DATASET RECORDS Block Start

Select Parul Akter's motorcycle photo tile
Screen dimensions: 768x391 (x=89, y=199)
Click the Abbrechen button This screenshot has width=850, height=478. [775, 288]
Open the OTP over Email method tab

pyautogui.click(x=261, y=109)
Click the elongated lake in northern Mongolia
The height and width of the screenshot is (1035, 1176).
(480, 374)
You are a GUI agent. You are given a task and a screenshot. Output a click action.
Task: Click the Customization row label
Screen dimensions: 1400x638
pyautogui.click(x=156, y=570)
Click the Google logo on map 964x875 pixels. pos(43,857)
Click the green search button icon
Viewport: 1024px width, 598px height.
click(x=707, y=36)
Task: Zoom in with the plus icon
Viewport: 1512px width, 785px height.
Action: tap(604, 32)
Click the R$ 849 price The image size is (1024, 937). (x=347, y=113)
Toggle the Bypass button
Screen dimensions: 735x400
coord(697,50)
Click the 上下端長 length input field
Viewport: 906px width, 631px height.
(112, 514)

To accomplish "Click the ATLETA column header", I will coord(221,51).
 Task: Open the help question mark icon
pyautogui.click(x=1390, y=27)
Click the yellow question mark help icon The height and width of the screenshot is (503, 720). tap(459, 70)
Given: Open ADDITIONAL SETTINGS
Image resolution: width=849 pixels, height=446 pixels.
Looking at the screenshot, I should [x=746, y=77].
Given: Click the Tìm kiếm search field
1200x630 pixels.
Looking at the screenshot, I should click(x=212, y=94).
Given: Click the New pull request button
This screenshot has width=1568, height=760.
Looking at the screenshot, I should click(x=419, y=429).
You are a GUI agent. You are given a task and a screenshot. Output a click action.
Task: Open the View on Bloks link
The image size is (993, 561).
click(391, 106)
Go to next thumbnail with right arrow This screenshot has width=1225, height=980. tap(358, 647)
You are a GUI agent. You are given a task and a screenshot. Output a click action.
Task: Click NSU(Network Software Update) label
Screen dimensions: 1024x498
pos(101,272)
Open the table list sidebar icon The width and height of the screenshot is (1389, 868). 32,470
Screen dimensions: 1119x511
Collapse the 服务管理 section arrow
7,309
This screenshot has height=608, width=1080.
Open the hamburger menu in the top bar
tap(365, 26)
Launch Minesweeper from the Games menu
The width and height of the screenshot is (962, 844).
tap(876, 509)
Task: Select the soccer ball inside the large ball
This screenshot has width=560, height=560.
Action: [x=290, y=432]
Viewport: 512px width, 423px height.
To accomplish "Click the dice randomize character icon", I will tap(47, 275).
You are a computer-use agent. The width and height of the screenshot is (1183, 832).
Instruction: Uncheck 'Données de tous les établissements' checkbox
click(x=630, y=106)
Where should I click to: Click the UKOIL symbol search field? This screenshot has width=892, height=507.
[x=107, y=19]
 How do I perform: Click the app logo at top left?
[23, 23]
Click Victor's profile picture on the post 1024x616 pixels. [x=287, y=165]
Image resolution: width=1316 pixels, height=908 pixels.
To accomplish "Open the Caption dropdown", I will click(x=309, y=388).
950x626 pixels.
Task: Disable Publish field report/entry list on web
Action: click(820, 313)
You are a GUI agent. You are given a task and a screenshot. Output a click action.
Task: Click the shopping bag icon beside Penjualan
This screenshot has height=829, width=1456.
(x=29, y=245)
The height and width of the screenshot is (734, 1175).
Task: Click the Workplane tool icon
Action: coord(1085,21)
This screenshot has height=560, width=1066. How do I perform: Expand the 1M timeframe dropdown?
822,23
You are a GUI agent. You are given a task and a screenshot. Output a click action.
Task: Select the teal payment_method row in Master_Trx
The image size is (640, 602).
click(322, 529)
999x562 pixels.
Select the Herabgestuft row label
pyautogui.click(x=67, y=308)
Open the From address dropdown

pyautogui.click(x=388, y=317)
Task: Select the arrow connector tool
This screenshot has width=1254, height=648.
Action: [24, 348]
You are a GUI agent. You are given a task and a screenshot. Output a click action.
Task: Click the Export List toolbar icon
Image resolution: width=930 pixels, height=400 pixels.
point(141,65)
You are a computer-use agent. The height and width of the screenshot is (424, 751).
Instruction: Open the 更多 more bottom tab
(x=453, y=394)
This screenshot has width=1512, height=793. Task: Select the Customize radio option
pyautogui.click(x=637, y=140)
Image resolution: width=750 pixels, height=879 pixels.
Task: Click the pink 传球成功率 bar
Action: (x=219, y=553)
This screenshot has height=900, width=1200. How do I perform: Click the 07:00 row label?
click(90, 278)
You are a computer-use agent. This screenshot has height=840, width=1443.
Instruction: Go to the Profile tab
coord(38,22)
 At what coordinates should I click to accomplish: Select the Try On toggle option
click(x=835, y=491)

DATASET RECORDS Block End

EXERCISE GOAL
Reproduce the data exactly, altering nothing.

ANSWER AREA
Select Parul Akter's motorcycle photo tile
Screen dimensions: 768x391 (x=89, y=199)
Click the Abbrechen button This screenshot has width=850, height=478. [775, 288]
Open the OTP over Email method tab

pyautogui.click(x=261, y=109)
Click the elongated lake in northern Mongolia
The height and width of the screenshot is (1035, 1176).
(480, 374)
You are a GUI agent. You are given a task and a screenshot. Output a click action.
Task: Click the Customization row label
Screen dimensions: 1400x638
pyautogui.click(x=156, y=570)
Click the Google logo on map 964x875 pixels. pos(43,857)
Click the green search button icon
Viewport: 1024px width, 598px height.
click(x=707, y=36)
Task: Zoom in with the plus icon
Viewport: 1512px width, 785px height.
Action: tap(604, 32)
Click the R$ 849 price The image size is (1024, 937). (x=347, y=113)
Toggle the Bypass button
Screen dimensions: 735x400
coord(697,50)
Click the 上下端長 length input field
Viewport: 906px width, 631px height.
(112, 514)

To accomplish "Click the ATLETA column header", I will coord(221,51).
 Task: Open the help question mark icon
pyautogui.click(x=1390, y=27)
Click the yellow question mark help icon The height and width of the screenshot is (503, 720). tap(459, 70)
Given: Open ADDITIONAL SETTINGS
Image resolution: width=849 pixels, height=446 pixels.
Looking at the screenshot, I should [x=746, y=77].
Given: Click the Tìm kiếm search field
1200x630 pixels.
Looking at the screenshot, I should click(x=212, y=94).
Given: Click the New pull request button
This screenshot has width=1568, height=760.
Looking at the screenshot, I should click(x=419, y=429).
You are a GUI agent. You are given a task and a screenshot. Output a click action.
Task: Open the View on Bloks link
The image size is (993, 561).
click(391, 106)
Go to next thumbnail with right arrow This screenshot has width=1225, height=980. tap(358, 647)
You are a GUI agent. You are given a task and a screenshot. Output a click action.
Task: Click NSU(Network Software Update) label
Screen dimensions: 1024x498
pos(101,272)
Open the table list sidebar icon The width and height of the screenshot is (1389, 868). 32,470
Screen dimensions: 1119x511
Collapse the 服务管理 section arrow
7,309
This screenshot has height=608, width=1080.
Open the hamburger menu in the top bar
tap(365, 26)
Launch Minesweeper from the Games menu
The width and height of the screenshot is (962, 844).
tap(876, 509)
Task: Select the soccer ball inside the large ball
This screenshot has width=560, height=560.
Action: [x=290, y=432]
Viewport: 512px width, 423px height.
To accomplish "Click the dice randomize character icon", I will tap(47, 275).
You are a computer-use agent. The width and height of the screenshot is (1183, 832).
Instruction: Uncheck 'Données de tous les établissements' checkbox
click(x=630, y=106)
Where should I click to: Click the UKOIL symbol search field? This screenshot has width=892, height=507.
[x=107, y=19]
 How do I perform: Click the app logo at top left?
[23, 23]
Click Victor's profile picture on the post 1024x616 pixels. [x=287, y=165]
Image resolution: width=1316 pixels, height=908 pixels.
To accomplish "Open the Caption dropdown", I will click(x=309, y=388).
950x626 pixels.
Task: Disable Publish field report/entry list on web
Action: click(820, 313)
You are a GUI agent. You are given a task and a screenshot. Output a click action.
Task: Click the shopping bag icon beside Penjualan
This screenshot has height=829, width=1456.
(x=29, y=245)
The height and width of the screenshot is (734, 1175).
Task: Click the Workplane tool icon
Action: coord(1085,21)
This screenshot has height=560, width=1066. How do I perform: Expand the 1M timeframe dropdown?
822,23
You are a GUI agent. You are given a task and a screenshot. Output a click action.
Task: Select the teal payment_method row in Master_Trx
The image size is (640, 602).
click(322, 529)
999x562 pixels.
Select the Herabgestuft row label
pyautogui.click(x=67, y=308)
Open the From address dropdown

pyautogui.click(x=388, y=317)
Task: Select the arrow connector tool
This screenshot has width=1254, height=648.
Action: [24, 348]
You are a GUI agent. You are given a task and a screenshot. Output a click action.
Task: Click the Export List toolbar icon
Image resolution: width=930 pixels, height=400 pixels.
point(141,65)
You are a computer-use agent. The height and width of the screenshot is (424, 751).
Instruction: Open the 更多 more bottom tab
(x=453, y=394)
This screenshot has width=1512, height=793. Task: Select the Customize radio option
pyautogui.click(x=637, y=140)
Image resolution: width=750 pixels, height=879 pixels.
Task: Click the pink 传球成功率 bar
Action: (x=219, y=553)
This screenshot has height=900, width=1200. How do I perform: Click the 07:00 row label?
click(90, 278)
You are a computer-use agent. This screenshot has height=840, width=1443.
Instruction: Go to the Profile tab
coord(38,22)
 At what coordinates should I click to accomplish: Select the Try On toggle option
click(x=835, y=491)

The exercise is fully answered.